Work request.
Set down the material again. Keep every line exactly as it is.

Task inputs: Begin

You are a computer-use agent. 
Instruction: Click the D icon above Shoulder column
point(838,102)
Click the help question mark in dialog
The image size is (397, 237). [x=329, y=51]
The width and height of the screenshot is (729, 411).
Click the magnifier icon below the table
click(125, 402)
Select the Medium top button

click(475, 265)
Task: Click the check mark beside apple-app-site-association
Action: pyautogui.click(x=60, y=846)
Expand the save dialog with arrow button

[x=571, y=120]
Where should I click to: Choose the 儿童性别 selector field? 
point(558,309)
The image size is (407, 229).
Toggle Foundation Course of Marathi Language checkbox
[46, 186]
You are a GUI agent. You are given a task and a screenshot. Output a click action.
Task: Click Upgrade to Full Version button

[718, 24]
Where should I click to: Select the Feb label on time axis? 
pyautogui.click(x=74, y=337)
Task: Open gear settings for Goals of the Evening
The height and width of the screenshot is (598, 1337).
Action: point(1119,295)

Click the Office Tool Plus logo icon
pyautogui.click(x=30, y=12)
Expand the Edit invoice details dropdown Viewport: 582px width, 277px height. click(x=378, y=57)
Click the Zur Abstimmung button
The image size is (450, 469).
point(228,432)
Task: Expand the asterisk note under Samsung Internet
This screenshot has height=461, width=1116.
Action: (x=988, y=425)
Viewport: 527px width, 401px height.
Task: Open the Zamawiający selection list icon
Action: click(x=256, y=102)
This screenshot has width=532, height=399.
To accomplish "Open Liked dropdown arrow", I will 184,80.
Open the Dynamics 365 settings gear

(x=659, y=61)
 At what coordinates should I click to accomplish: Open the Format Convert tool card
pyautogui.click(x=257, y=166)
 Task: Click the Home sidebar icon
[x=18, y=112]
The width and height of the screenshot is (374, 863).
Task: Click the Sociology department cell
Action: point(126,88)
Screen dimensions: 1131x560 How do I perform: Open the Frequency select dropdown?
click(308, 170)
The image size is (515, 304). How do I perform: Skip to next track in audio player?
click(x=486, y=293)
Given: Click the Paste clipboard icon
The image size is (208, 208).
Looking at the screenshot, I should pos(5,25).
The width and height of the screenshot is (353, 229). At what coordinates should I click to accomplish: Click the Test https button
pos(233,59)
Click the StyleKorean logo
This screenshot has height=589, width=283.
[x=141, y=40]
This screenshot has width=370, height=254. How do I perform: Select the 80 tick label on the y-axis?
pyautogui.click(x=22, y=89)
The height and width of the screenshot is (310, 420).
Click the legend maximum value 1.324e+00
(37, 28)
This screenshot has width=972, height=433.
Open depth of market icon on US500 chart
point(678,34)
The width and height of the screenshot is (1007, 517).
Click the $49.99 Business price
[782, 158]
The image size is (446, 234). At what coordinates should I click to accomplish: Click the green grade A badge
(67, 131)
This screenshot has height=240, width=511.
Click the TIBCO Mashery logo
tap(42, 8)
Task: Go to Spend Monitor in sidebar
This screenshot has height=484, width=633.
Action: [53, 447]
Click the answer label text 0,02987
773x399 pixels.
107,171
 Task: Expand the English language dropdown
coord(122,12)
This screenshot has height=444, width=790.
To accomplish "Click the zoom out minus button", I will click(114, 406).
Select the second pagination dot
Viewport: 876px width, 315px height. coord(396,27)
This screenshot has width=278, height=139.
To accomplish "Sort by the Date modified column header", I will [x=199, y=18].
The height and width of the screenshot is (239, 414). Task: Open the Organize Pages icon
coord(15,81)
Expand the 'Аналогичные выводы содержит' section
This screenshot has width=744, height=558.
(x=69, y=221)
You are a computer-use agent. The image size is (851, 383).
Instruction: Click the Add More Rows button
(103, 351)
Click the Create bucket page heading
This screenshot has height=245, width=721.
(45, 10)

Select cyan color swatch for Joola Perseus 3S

Task inputs: End

Output of the exercise.
You are a computer-use agent. 
Instruction: Click the D icon above Shoulder column
point(838,102)
Click the help question mark in dialog
The image size is (397, 237). [x=329, y=51]
The width and height of the screenshot is (729, 411).
Click the magnifier icon below the table
click(125, 402)
Select the Medium top button

click(475, 265)
Task: Click the check mark beside apple-app-site-association
Action: pyautogui.click(x=60, y=846)
Expand the save dialog with arrow button

[x=571, y=120]
Where should I click to: Choose the 儿童性别 selector field? 
point(558,309)
The image size is (407, 229).
Toggle Foundation Course of Marathi Language checkbox
[46, 186]
You are a GUI agent. You are given a task and a screenshot. Output a click action.
Task: Click Upgrade to Full Version button

[718, 24]
Where should I click to: Select the Feb label on time axis? 
pyautogui.click(x=74, y=337)
Task: Open gear settings for Goals of the Evening
The height and width of the screenshot is (598, 1337).
Action: point(1119,295)

Click the Office Tool Plus logo icon
pyautogui.click(x=30, y=12)
Expand the Edit invoice details dropdown Viewport: 582px width, 277px height. click(x=378, y=57)
Click the Zur Abstimmung button
The image size is (450, 469).
point(228,432)
Task: Expand the asterisk note under Samsung Internet
This screenshot has height=461, width=1116.
Action: (x=988, y=425)
Viewport: 527px width, 401px height.
Task: Open the Zamawiający selection list icon
Action: click(x=256, y=102)
This screenshot has width=532, height=399.
To accomplish "Open Liked dropdown arrow", I will 184,80.
Open the Dynamics 365 settings gear

(x=659, y=61)
 At what coordinates should I click to accomplish: Open the Format Convert tool card
pyautogui.click(x=257, y=166)
 Task: Click the Home sidebar icon
[x=18, y=112]
The width and height of the screenshot is (374, 863).
Task: Click the Sociology department cell
Action: point(126,88)
Screen dimensions: 1131x560 How do I perform: Open the Frequency select dropdown?
click(308, 170)
The image size is (515, 304). How do I perform: Skip to next track in audio player?
click(x=486, y=293)
Given: Click the Paste clipboard icon
The image size is (208, 208).
Looking at the screenshot, I should pos(5,25).
The width and height of the screenshot is (353, 229). At what coordinates should I click to accomplish: Click the Test https button
pos(233,59)
Click the StyleKorean logo
This screenshot has height=589, width=283.
[x=141, y=40]
This screenshot has width=370, height=254. How do I perform: Select the 80 tick label on the y-axis?
pyautogui.click(x=22, y=89)
The height and width of the screenshot is (310, 420).
Click the legend maximum value 1.324e+00
(37, 28)
This screenshot has width=972, height=433.
Open depth of market icon on US500 chart
point(678,34)
The width and height of the screenshot is (1007, 517).
Click the $49.99 Business price
[782, 158]
The image size is (446, 234). At what coordinates should I click to accomplish: Click the green grade A badge
(67, 131)
This screenshot has height=240, width=511.
Click the TIBCO Mashery logo
tap(42, 8)
Task: Go to Spend Monitor in sidebar
This screenshot has height=484, width=633.
Action: [53, 447]
Click the answer label text 0,02987
773x399 pixels.
107,171
 Task: Expand the English language dropdown
coord(122,12)
This screenshot has height=444, width=790.
To accomplish "Click the zoom out minus button", I will click(114, 406).
Select the second pagination dot
Viewport: 876px width, 315px height. coord(396,27)
This screenshot has width=278, height=139.
To accomplish "Sort by the Date modified column header", I will [x=199, y=18].
The height and width of the screenshot is (239, 414). Task: Open the Organize Pages icon
coord(15,81)
Expand the 'Аналогичные выводы содержит' section
This screenshot has width=744, height=558.
(x=69, y=221)
You are a computer-use agent. The image size is (851, 383).
Instruction: Click the Add More Rows button
(103, 351)
Click the Create bucket page heading
This screenshot has height=245, width=721.
(45, 10)

Select cyan color swatch for Joola Perseus 3S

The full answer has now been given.